System Message - December 24, 2008 - 10:15
Status:needs review» needs work

The last submitted patch failed testing.

#24

quicksketch - July 4, 2009 - 05:54
Status:needs work» needs review

This is still a problem, but maybe now that docs have been added in #303154: Document ini_set() calls in default.settings.php these changes will be better understood. Here's a reroll.

AttachmentSize
drupal_session_cleanup.patch 1.22 KB
Testbed results
drupal_session_cleanup.patchfailedFailed: Failed to apply patch. Detailed results

#25

Dries - July 4, 2009 - 06:22

You're right! Committed to CVS HEAD. Thanks.

#26

Dries - July 4, 2009 - 06:22
Status:needs review» fixed

You're right! Committed to CVS HEAD. Thanks.

#27

quicksketch - July 4, 2009 - 06:25

w00t! Thanks Dries... feeling core rejected recently. This helps. :-)

#28

neilnz - July 17, 2009 - 04:23
Status:fixed» needs review

I'd like to revisit the approach taken here and contribute two patches I have for D6 and D7 that approach this in a different way.

We run many Drupal sites on Debian servers that don't run a settings.php derived from settings.default.php, so the fix to this issue doesn't help us. Futhermore, I believe Debian turned off the gc_probability stuff for good reason - this kind of maintenance is properly handled from cron, not during a page request (even if it is quick).

My patches add to the cleanup jobs performed by system_cron() to call either sess_gc() or _drupal_session_garbage_collection() as appropriate.
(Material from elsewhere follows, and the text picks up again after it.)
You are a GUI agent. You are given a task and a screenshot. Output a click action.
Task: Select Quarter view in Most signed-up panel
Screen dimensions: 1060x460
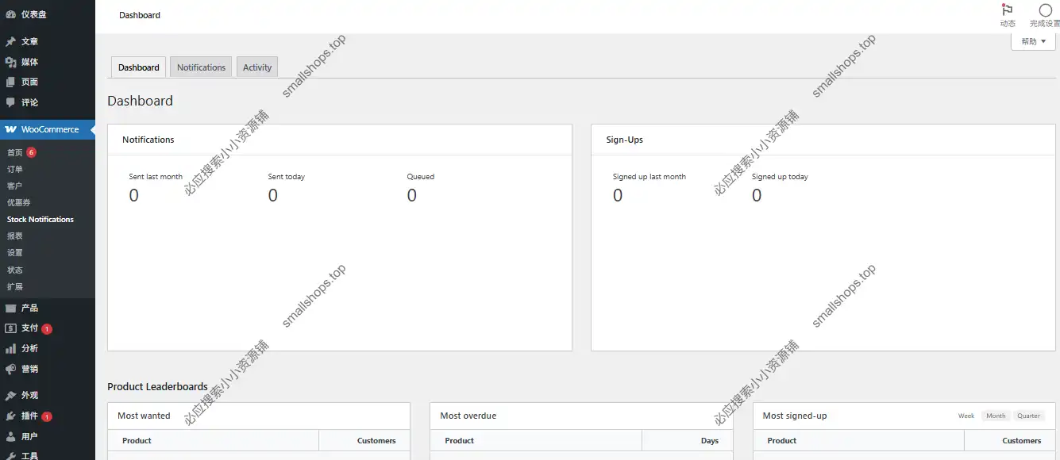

I don't believe any harm can come from running these from cron in addition to standard session garbage collection, and it will provide a fix for users with existing configuration files who upgrade core on Debian.

AttachmentSize
system.module.sessclean.d6.patch 467 bytes
system.module.sessclean.d7.patch 486 bytes
Testbed results
system.module.sessclean.d7.patchfailedFailed: Failed to apply patch. Detailed results

#29

System Message - July 17, 2009 - 04:35
Status:needs review» needs work

The last submitted patch failed testing.

#30

neilnz - July 19, 2009 - 21:31
Status:needs work» needs review

Resubmitting just the D7 patch. It seems to apply cleanly to HEAD for me, think the patch bot might've got confused by D6 and D7 at the same time.

AttachmentSize
system.module.sessclean.d7.patch 486 bytes
Testbed results
system.module.sessclean.d7.patchfailedFailed: Failed to apply patch. Detailed results

#31

System Message - July 19, 2009 - 21:40
Status:needs review» needs work

The last submitted patch failed testing.

#32

Dane Powell - November 6, 2009 - 00:38

+1 for some sort of fix - I just discovered that my sessions table was 1,000,000 rows and over 1 GB in size. Setting session.gc_probability in settings.php worked for me, but I agree that this is better taken care of in cron.